Show must go on
Bon, cette semaine, vous l’avez remarqué, je n’ai pas vraiment eu le cœur ni l’envie d’écrire. Lundi et mardi ont été marqués par une sorte de « chape de plomb », suite au décès de Denis Mortet qui m’a touché, inexplicablement et je suis le premier à le reconnaître, plus qu’il ne l’aurait sans doute dû. Mais bon, c’est comme ça… Les autres jours, beaucoup de travail et en particulier de nombreuses dégustations et de visites, donc, pas vraiment le temps d’écrire.

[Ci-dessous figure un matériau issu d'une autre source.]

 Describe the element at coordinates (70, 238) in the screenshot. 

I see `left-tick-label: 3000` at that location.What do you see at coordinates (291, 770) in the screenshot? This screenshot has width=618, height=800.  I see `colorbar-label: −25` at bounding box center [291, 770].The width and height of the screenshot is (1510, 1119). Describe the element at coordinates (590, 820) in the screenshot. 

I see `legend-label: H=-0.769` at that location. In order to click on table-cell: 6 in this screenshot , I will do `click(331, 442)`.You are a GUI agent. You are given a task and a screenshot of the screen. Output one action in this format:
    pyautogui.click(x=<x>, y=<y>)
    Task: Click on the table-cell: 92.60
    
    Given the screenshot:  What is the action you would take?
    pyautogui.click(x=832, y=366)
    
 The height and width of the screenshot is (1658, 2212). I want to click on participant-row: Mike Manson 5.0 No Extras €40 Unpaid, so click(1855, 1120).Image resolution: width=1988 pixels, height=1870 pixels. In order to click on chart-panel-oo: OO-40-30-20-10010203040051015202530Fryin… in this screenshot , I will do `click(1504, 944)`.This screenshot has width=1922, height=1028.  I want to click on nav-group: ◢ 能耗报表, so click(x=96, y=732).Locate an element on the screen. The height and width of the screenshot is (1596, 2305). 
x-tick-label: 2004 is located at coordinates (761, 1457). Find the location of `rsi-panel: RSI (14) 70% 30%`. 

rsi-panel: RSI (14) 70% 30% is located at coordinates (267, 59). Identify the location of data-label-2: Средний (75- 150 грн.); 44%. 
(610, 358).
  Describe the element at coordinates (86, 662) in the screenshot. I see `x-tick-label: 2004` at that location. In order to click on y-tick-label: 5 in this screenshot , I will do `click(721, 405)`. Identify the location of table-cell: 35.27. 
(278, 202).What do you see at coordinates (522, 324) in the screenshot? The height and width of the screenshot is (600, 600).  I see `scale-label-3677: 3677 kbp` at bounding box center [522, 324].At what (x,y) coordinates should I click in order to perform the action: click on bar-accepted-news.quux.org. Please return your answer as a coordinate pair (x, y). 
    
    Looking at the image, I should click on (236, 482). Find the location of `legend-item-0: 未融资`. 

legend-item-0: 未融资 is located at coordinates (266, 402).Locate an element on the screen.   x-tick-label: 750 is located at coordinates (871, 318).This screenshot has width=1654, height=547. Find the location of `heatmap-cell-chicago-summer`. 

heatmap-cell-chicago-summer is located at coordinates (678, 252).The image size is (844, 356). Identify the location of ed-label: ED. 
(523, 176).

Rassurez vous, aucunes pensées morbides au Clos des Fées où tout va plutôt bien dans une morosité ambiante de plus en plus pesante. Au point que le domaine devient une sorte de « halte bonne humeur » pour certains fournisseurs et autres représentants qui semblent avoir plaisir à s’arrêter ici pour, enfin, passer un moment avec un vigneron un tant soit peu « optimiste » :))
Néanmoins, cette disparition, tragique, d’un vigneron littéralement « habité » par sa passion, par une recherche de perfection, d’idéal, voire d’absolu, m’a fait réfléchir et discuter de nombreux sujets, souvent, avouons le, un peu tabou, avec tous les amis qui m’ont téléphoné cette semaine où qui sont passés me voir. Les « critiques ». Les « notes ». Le « commerce ». Les « médias ». La difficulté d’être tout le temps « au top », j’en passe et des meilleures. D’ailleurs, je vous passe les détails pour aller à l’essentiel, à la conclusion, issue tout droit du plus pur bon sens paysan :« On ne fait que du vin ». Et aucun vigneron, même le n° 1 des n° 1, même le 100 des 100, même le « best of the show », ne doit jamais, jamais l’oublier. Surtout qu’à mon avis, le vin « culte », celui qui rentrera dans la légende, on le fait bien souvent sans le vouloir vraiment, ni même, sur le coup, le savoir… Allez, c’est promis, je n'en parle plus. Et je recommence à écrire.